PASSAGE SHOWN
====

OFFICER SHOT BY THIEVES
MURDER OF DETECTIVE WHOSE
REVOLVER FAILED HIM
Attempt by Long Island City Police to
Break Up Series of Petty Depredations—
Arrest of Three Suspects—Bad Blood
Between Law-Breakers and Their Adversaries
New York Evening Post July 16, 1902
Detective John Sheridan of the Seventy-fifth Precinct, Long Island City, was shot and killed early this morning by two men whom he was attempting to arrest. Three men are in custody of suspicion of having been concerned in the shooting. Sheridan saw the men he was after acting in a suspicious manner, and approached them with the intention of putting them under arrest when they opened fire on him. One bullet entered his head over the eye, and the other pierced his heart.
Sheridan had for his partner in the early morning hunt for thieves another detective named John Shelbury, who was a block away when the shooting began. Shelbury made towards the sound of firing on a run, and stumbled over Sheridan’s body, which lay in a shadow on Henry Street, near Jackson Avenue.

====

DATASET CONTENT
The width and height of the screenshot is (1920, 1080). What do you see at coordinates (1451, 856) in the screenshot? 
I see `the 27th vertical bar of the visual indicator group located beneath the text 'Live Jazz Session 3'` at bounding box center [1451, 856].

====

WRITTEN INSTRUCTION A
Write out the newspaper report on Detective Sheridan's killing from "OFFICER SHOT BY" to "pierced his heart.".
WRITTEN INSTRUCTION B
Extend the newspaper report on Detective Sheridan's killing, picking up after its last sentence.
The material plays no part in what follows.

FINAL ANSWER A
OFFICER SHOT BY THIEVES
MURDER OF DETECTIVE WHOSE
REVOLVER FAILED HIM
Attempt by Long Island City Police to
Break Up Series of Petty Depredations—
Arrest of Three Suspects—Bad Blood
Between Law-Breakers and Their Adversaries
New York Evening Post July 16, 1902
Detective John Sheridan of the Seventy-fifth Precinct, Long Island City, was shot and killed early this morning by two men whom he was attempting to arrest. Three men are in custody of suspicion of having been concerned in the shooting. Sheridan saw the men he was after acting in a suspicious manner, and approached them with the intention of putting them under arrest when they opened fire on him. One bullet entered his head over the eye, and the other pierced his heart.

FINAL ANSWER B
Sheridan made a desperate effort to speak, but with a gasp fell back dead. The police say that Sheridan’s revolver failed to go off, and that this allowed his assailants to “get the drop on him.” They say that he was a remarkable shot, and that if his gun had worked properly he would not have been killed. There was no trace left of the men who did the shooting.
Michael Carr, one of the men arrested, is well known to the police and bears a bad character. He was discharged from custody only last Saturday, having been arrested for an attempted burglary on a store at the corner of Jackson Avenue and Jane Street. There were three men concerned in that affair, and one of them shot at the owner of the store. Carr was also arrested some months ago in connection with an attempt to rob Dan Nolan, a Jackson Avenue grocer, on the street.
A man named Wright, who saw Sheridan’s assailants running away, looked the arrested men over and said that Carr and one of them whose name is Donnelly resembled the two men who ran past his house.
Sheridan, the dead detective, was about forty years old. He leaves a widow [sic] and a son and a daughter. He had an excellent reputation as an officer ad was popular among his comrades.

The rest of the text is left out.